**ASSIGNMENT**: Look through the records and copy each line that has "Collapse" in it.

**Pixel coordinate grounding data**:
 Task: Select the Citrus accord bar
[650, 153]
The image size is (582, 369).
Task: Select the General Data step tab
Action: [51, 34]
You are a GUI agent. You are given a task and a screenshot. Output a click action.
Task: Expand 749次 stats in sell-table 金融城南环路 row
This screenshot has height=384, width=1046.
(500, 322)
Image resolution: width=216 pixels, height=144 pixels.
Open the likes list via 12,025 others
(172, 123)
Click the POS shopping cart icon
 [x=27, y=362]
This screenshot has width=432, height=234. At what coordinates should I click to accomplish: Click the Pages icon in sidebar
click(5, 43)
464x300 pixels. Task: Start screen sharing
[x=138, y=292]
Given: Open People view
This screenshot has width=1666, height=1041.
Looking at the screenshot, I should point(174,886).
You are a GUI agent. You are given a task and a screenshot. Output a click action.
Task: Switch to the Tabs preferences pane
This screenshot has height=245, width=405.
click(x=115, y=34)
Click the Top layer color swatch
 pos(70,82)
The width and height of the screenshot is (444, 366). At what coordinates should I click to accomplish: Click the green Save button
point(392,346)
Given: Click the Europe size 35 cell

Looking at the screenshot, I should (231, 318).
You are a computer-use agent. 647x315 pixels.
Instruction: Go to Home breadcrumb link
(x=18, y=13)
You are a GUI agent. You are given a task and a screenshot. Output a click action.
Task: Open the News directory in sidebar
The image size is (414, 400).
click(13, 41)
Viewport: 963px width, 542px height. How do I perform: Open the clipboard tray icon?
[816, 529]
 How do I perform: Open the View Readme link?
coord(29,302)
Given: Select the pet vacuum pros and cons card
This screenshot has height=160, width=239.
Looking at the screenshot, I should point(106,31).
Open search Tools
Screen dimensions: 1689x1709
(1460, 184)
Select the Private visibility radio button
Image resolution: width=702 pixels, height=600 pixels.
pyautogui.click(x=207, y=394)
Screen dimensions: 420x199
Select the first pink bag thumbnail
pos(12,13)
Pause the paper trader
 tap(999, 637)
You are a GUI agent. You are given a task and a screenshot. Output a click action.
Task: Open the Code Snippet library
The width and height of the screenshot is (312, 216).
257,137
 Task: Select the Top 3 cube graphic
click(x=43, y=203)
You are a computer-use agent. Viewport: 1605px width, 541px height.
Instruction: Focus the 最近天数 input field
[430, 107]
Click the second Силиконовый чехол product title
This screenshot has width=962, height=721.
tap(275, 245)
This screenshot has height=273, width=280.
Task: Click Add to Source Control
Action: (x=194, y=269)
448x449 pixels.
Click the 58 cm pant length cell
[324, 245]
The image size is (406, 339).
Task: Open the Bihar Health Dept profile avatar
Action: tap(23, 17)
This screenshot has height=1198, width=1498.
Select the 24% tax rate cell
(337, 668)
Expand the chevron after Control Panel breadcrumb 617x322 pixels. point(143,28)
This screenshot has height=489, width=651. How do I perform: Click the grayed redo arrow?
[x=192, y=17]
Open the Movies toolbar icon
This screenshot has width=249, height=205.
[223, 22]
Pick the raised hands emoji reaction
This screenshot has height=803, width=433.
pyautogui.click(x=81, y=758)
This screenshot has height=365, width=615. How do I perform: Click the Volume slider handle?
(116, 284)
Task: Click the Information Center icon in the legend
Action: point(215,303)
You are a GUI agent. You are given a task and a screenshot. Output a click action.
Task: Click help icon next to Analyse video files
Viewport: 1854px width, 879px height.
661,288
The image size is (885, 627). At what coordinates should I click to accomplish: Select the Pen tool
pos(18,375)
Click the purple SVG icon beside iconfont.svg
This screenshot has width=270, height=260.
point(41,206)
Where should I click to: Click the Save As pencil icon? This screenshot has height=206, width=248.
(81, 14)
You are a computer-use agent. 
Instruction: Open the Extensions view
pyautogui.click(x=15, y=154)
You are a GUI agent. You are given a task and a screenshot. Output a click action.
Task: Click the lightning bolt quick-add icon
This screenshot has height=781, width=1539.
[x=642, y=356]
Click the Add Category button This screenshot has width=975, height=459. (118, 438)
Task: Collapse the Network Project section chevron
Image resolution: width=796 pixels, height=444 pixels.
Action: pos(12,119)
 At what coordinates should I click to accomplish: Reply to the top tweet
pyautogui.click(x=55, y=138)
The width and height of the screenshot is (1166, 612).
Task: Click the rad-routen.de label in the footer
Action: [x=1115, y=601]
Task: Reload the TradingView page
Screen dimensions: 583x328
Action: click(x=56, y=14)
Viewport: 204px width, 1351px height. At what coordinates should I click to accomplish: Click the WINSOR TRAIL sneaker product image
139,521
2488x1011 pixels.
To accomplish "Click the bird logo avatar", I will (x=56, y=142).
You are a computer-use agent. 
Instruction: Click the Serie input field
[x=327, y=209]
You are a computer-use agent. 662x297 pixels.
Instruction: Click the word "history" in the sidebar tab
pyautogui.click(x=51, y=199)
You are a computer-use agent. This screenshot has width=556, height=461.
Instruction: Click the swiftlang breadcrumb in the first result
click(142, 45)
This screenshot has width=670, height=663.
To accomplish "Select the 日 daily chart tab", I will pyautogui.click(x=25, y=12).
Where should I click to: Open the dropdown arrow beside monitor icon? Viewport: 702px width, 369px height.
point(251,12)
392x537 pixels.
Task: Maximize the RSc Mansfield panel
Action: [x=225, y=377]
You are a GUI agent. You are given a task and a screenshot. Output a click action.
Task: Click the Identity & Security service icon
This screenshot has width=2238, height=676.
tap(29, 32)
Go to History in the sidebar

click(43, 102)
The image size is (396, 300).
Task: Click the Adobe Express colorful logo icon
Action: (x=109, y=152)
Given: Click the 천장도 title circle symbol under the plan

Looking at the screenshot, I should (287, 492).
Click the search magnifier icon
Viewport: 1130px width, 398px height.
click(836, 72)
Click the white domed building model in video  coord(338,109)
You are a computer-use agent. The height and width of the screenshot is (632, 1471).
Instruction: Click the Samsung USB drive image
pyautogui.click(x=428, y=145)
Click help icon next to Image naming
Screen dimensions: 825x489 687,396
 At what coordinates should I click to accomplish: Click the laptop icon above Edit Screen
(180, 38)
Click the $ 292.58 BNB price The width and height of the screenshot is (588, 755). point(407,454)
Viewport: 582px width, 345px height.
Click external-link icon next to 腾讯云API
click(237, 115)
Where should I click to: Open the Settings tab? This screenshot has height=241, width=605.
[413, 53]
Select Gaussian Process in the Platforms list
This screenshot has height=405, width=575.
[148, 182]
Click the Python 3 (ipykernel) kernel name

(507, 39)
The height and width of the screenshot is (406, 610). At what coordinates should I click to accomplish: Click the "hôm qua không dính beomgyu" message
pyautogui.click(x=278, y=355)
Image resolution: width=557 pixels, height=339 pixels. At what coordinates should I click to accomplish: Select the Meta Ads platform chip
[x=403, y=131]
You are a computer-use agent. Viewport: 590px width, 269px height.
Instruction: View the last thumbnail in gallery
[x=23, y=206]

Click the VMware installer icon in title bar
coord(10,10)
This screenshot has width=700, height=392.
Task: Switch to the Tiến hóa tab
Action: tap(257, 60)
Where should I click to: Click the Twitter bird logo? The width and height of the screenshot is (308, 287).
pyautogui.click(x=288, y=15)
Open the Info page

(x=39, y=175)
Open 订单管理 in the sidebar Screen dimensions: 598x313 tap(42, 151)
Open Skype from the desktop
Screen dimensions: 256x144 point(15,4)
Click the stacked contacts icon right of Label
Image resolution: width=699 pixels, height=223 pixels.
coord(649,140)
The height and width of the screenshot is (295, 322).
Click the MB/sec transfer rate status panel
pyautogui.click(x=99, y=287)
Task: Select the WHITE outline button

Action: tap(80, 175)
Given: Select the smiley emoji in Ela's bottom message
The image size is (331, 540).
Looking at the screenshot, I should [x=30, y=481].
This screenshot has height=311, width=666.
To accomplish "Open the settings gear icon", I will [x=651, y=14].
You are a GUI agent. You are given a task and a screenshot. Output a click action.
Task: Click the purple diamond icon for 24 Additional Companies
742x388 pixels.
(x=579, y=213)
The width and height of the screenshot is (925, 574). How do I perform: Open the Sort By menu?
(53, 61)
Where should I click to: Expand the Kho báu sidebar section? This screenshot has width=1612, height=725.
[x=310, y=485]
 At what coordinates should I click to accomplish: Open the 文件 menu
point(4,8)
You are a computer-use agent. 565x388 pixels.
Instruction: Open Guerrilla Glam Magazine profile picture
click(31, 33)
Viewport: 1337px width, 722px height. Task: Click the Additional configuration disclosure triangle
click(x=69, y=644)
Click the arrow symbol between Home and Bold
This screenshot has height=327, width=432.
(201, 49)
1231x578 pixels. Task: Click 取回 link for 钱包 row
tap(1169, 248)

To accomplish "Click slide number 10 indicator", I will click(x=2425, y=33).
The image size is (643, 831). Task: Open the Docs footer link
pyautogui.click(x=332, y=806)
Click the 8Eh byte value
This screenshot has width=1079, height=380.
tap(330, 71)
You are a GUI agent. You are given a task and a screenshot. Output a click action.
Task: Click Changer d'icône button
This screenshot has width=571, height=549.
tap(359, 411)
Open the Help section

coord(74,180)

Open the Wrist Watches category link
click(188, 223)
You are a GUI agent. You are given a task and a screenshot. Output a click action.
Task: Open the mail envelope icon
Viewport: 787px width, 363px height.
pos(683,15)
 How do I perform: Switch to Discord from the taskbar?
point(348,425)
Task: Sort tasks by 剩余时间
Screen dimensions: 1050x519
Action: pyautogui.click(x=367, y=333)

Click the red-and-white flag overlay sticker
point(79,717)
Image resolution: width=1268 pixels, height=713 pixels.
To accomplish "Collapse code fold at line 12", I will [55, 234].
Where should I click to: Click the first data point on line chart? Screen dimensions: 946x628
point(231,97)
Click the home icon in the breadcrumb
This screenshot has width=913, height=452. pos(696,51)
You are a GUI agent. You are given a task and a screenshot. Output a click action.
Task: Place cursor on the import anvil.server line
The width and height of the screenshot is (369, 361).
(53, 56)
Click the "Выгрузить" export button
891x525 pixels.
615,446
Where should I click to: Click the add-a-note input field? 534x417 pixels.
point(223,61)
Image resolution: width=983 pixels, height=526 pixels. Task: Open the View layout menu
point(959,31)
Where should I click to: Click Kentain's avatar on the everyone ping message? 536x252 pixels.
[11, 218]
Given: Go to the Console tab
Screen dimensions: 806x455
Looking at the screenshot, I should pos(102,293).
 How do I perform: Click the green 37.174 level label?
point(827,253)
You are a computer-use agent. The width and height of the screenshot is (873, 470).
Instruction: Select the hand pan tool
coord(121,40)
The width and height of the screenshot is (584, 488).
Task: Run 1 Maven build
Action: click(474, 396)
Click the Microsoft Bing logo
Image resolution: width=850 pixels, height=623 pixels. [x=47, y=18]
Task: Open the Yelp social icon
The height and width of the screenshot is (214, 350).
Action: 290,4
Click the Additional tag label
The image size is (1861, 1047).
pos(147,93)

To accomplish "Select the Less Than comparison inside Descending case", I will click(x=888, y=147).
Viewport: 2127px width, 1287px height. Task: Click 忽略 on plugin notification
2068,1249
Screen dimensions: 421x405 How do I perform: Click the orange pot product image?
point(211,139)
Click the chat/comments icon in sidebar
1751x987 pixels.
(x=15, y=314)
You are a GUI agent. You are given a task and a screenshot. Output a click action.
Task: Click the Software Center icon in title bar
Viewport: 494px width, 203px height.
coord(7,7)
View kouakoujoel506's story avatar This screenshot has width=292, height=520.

**RESPONSE FOR THIS EXERCISE**:
Task: Collapse the Network Project section chevron
To accomplish "Collapse code fold at line 12", I will [55, 234].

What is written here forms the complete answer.